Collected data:
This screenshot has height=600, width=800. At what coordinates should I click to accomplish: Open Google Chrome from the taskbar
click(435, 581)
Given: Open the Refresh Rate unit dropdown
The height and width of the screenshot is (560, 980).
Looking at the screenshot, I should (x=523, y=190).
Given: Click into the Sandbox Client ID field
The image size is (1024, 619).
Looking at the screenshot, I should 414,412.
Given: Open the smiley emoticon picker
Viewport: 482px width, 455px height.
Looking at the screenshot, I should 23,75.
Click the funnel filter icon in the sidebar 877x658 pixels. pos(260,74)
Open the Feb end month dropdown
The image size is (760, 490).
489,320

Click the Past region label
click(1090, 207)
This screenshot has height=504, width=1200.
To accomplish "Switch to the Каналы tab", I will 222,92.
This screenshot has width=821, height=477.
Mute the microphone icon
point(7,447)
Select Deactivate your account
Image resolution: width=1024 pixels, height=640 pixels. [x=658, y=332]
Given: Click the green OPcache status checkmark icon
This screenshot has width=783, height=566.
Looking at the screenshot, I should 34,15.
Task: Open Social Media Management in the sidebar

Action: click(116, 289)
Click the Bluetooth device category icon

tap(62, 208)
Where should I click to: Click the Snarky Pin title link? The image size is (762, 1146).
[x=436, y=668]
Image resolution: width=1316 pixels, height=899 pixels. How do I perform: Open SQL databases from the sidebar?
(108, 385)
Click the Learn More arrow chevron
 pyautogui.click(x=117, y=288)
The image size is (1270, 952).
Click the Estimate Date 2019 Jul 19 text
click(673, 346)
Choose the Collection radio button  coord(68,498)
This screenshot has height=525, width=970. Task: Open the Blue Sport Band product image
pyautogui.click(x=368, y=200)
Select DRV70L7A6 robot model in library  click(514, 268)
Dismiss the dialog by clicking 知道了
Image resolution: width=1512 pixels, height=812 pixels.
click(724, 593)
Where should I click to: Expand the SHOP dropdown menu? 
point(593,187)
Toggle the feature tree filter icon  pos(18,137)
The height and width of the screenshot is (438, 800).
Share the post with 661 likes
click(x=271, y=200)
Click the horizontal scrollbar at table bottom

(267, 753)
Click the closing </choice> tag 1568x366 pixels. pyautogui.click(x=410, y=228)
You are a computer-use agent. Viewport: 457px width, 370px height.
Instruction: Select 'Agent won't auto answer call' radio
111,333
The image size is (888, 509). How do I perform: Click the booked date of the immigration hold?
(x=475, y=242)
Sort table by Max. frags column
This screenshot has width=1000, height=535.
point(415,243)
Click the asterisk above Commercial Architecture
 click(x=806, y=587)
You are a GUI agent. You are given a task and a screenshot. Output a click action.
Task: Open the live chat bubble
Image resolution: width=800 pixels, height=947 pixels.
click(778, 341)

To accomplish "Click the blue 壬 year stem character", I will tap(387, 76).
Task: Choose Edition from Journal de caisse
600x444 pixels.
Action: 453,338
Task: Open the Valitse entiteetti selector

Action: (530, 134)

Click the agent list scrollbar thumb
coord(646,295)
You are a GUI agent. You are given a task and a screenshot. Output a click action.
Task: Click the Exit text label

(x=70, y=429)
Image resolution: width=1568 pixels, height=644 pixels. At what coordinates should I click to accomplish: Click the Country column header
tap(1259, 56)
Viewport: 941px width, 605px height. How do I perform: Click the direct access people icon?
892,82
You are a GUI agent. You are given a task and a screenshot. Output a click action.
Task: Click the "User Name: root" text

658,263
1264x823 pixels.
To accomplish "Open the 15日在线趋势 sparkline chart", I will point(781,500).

» Task to complete:
Could you reproduce the stretch from the start of the records through the line containing "tap(62, 208)", substituting "side panel" for "sidebar" and leaving everything else unchanged?

» Final result:
This screenshot has height=600, width=800. At what coordinates should I click to accomplish: Open Google Chrome from the taskbar
click(435, 581)
Given: Open the Refresh Rate unit dropdown
The height and width of the screenshot is (560, 980).
Looking at the screenshot, I should (x=523, y=190).
Given: Click into the Sandbox Client ID field
The image size is (1024, 619).
Looking at the screenshot, I should 414,412.
Given: Open the smiley emoticon picker
Viewport: 482px width, 455px height.
Looking at the screenshot, I should 23,75.
Click the funnel filter icon in the side panel 877x658 pixels. pos(260,74)
Open the Feb end month dropdown
The image size is (760, 490).
489,320

Click the Past region label
click(1090, 207)
This screenshot has height=504, width=1200.
To accomplish "Switch to the Каналы tab", I will 222,92.
This screenshot has width=821, height=477.
Mute the microphone icon
point(7,447)
Select Deactivate your account
Image resolution: width=1024 pixels, height=640 pixels. [x=658, y=332]
Given: Click the green OPcache status checkmark icon
This screenshot has width=783, height=566.
Looking at the screenshot, I should 34,15.
Task: Open Social Media Management in the side panel

Action: click(116, 289)
Click the Bluetooth device category icon

tap(62, 208)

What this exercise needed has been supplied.